First “Impressions”? Yeah, I could see why for an interview maybe because you really want or need that job, sometimes you have to make a stretch. After all, they can’t fire you when the charm you had in the interview suddenly leaves after the first month on the job—its business as usual.
For everyday, normal people? I fail to see the reverence. You may counter argue that maybe one day these normal, everyday people may be in a position one day to do some extraordinary things. It is true, however, if I only interacted with people who I thought would “be somebody” one day, I’d be cheating myself out of my own potential. In situations like these, reality can get you kicked out the door as fast as illusion got you into it; it’s not an interview with laws to protect you after the fact. Beyond this, when most people do things “extraordinary” for you, it’s a give and take situation. Nothing not given freely will ever come freely.

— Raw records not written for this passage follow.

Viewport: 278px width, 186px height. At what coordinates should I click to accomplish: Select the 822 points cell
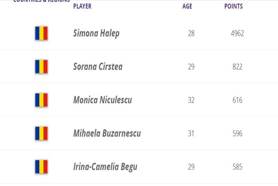237,67
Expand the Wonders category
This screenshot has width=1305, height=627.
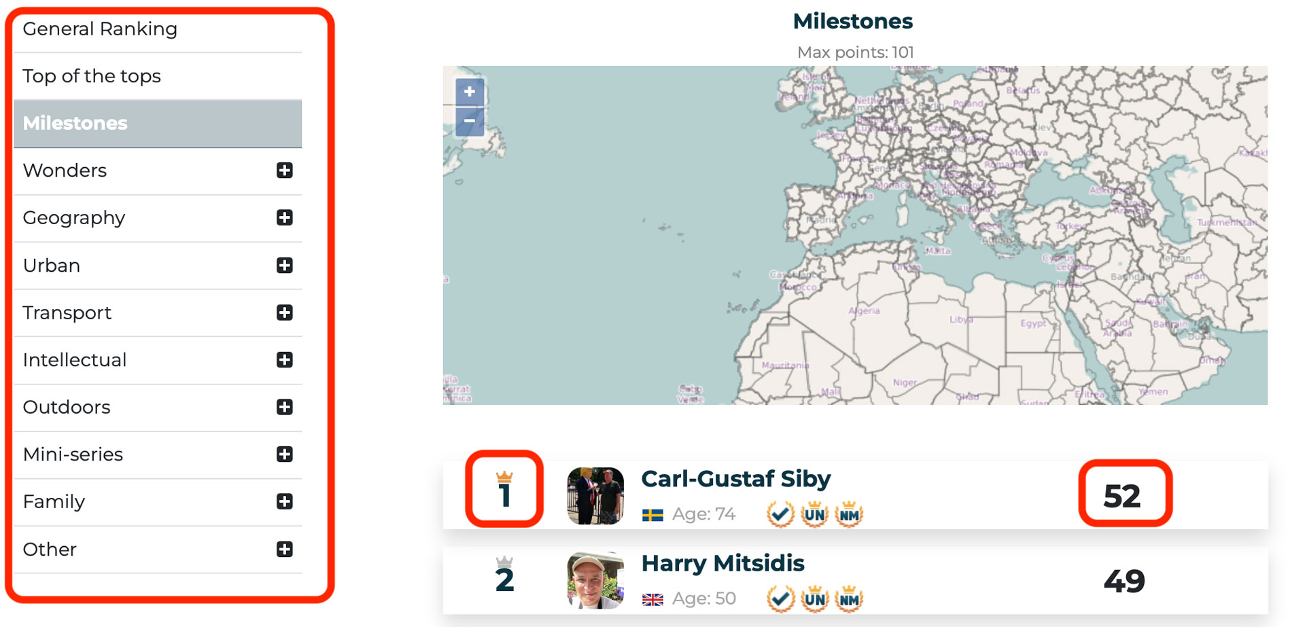[285, 171]
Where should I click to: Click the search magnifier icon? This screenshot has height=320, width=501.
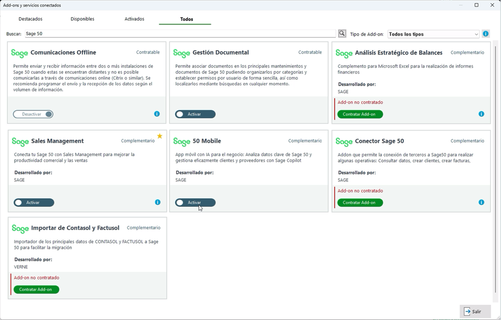[x=342, y=34]
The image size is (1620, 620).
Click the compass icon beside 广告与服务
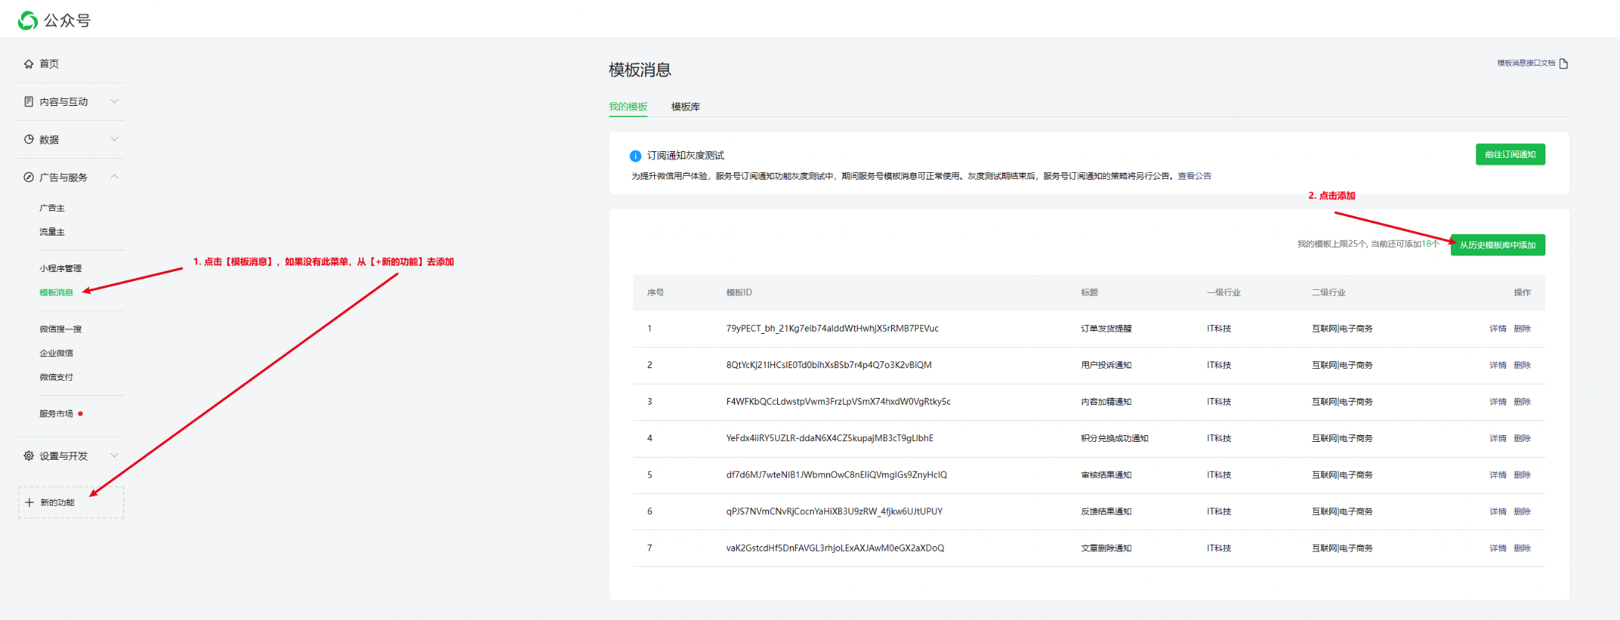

Typically at this point, there are many who are hung up on trying to make a “good ” first, second, and third “impression”, so in reality you don’t really get to know them until after the fact anyway, and that could be a good or bad finding.
It reminds me of children who don’t feel comfortable being themselves, as they have to “fit in” somewhere, like a piece to a puzzle, so they pretend. The sad part about this is a lot of people will go through their entire lives not ever being able to freely be themselves–that is, be comfortable being themselves around others.
Maybe just being one’s self isn’t as impressive as pretending to be something else for most people. My “impression” is just me being me—but then that’s not an “impression” at all; it’s reality and incapable of becoming washedout. I’d prefer to be around people who are more in touch with themselves and the latter; those are the people who impress me, not the WashedOut Impressions– but the lasting and truthful reality being that they are genuine and there truly aren’t too many of their kind left in the world.
I agree! (first time, for everything huh? lol)
Corporate zombies, visonless idealist , & carbon copied “doers” are my greatest foes.
For the most part, I’m outcasted a bit because i’m myself. I used to try to fit into a mold set by my parents, later my friends, then one I casted myself into.
It was never nothing to the point where I lost myself in the process, because I always knew I was doing it. It was for a purpose. You wear the suit & tie. Smile, don’t grip or shake too hard. Almost a robotic second “me” that was programmed to “Act right” And don’t get me wrong I think there is a place and time for everything.
I’ve just over the years, carved out my distinct personality that I’m not willing bend too much to satisfy other’s. I stopped wearing suits to interviews, because I stopped going to interviews where I had to wear suits. I parlayed my relaxed vibe to a lifestyle, career, & philosophy that I rarely stray for. And i’m much happier.